We had to wait for a little while for a table at the only restaurant on the site, but not too long; it was well worth the wait. We ordered up some red wine (I'd had enough beer by then...) and studied the menu. Having been keen on a pizza, I was overwhelmed by the choices so changed my mind fairly rapidly into a saltimbocca. Nice! And so to bed, steeling ourselves for the walk I'd picked out for the following day.


Two and a half vertical kilometres


This looked like a nice circular hike with a little bit of ethnographic history besides. It. Was. Spectacular. Incredible views all the way up, if a little tough going at times. People actually live up here, an hour (or more)'s hard hike from the nearest road! As you climb, more and more of both Lago Maggiore and the reservoir Lago di Vogorno become visible.

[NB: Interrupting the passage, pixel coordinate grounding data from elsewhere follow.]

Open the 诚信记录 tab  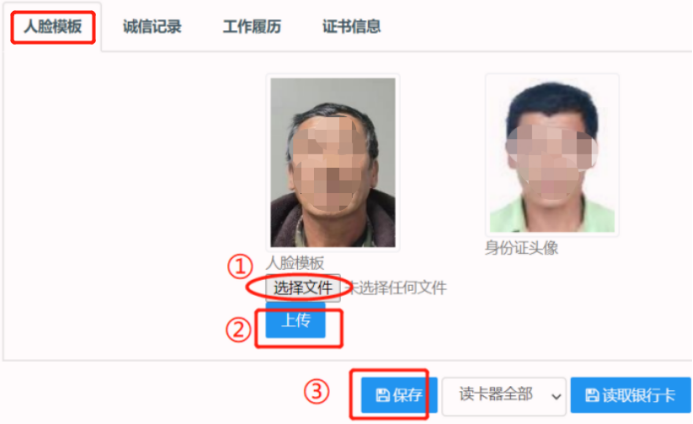click(152, 27)
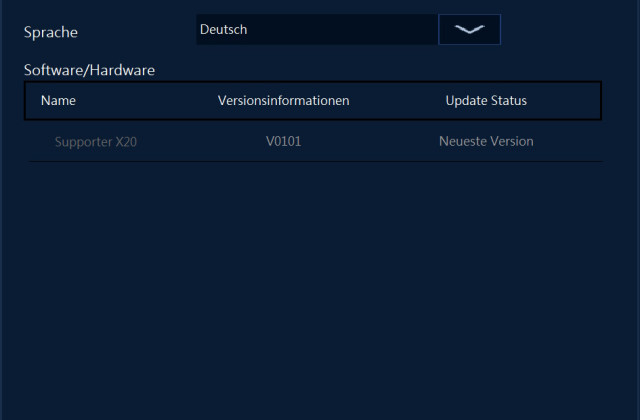Click the word Deutsch in the language box
640x420 pixels.
click(223, 30)
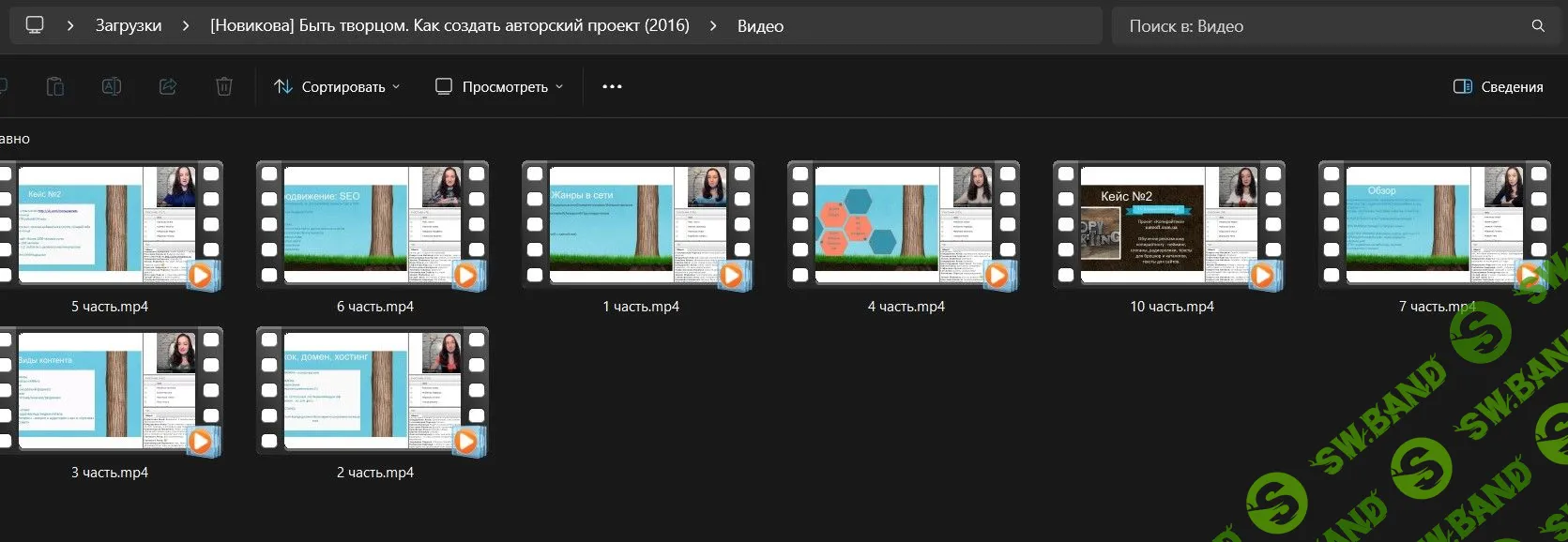1568x542 pixels.
Task: Toggle the Сведения details pane
Action: [1498, 86]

You're walking through clouds of butterflies and crickets and, unfortunately, some nasty big biting things and you almost don't notice the 6 hours passing. Although you certainly feel it in your legs the following day!


The coolest, sweetest water I ever tasted

Halfway up, at Odro, there's even a bar / restaurant! The landlady was absolutely lovely and charming and was delighted that we'd walked all that way just to visit her. It was also a working farm with lots of extremely cute goats and not-so-cute chickens roaming free and indeed a guest house, presumably for people who want to literally get away from it all. Right at the top (of the walk - the top of the mountain was another 4 hours away) at Alpe Bardughe is another village and the water fountain there had the coolest, sweetest water I ever tasted! Worth the walk just for that.


Finally the hike back down - not so pretty as it's mostly behind the mountain so not so much to see. And of course it put different demands on your legs. The drive home was without incident and we both slept extremely well.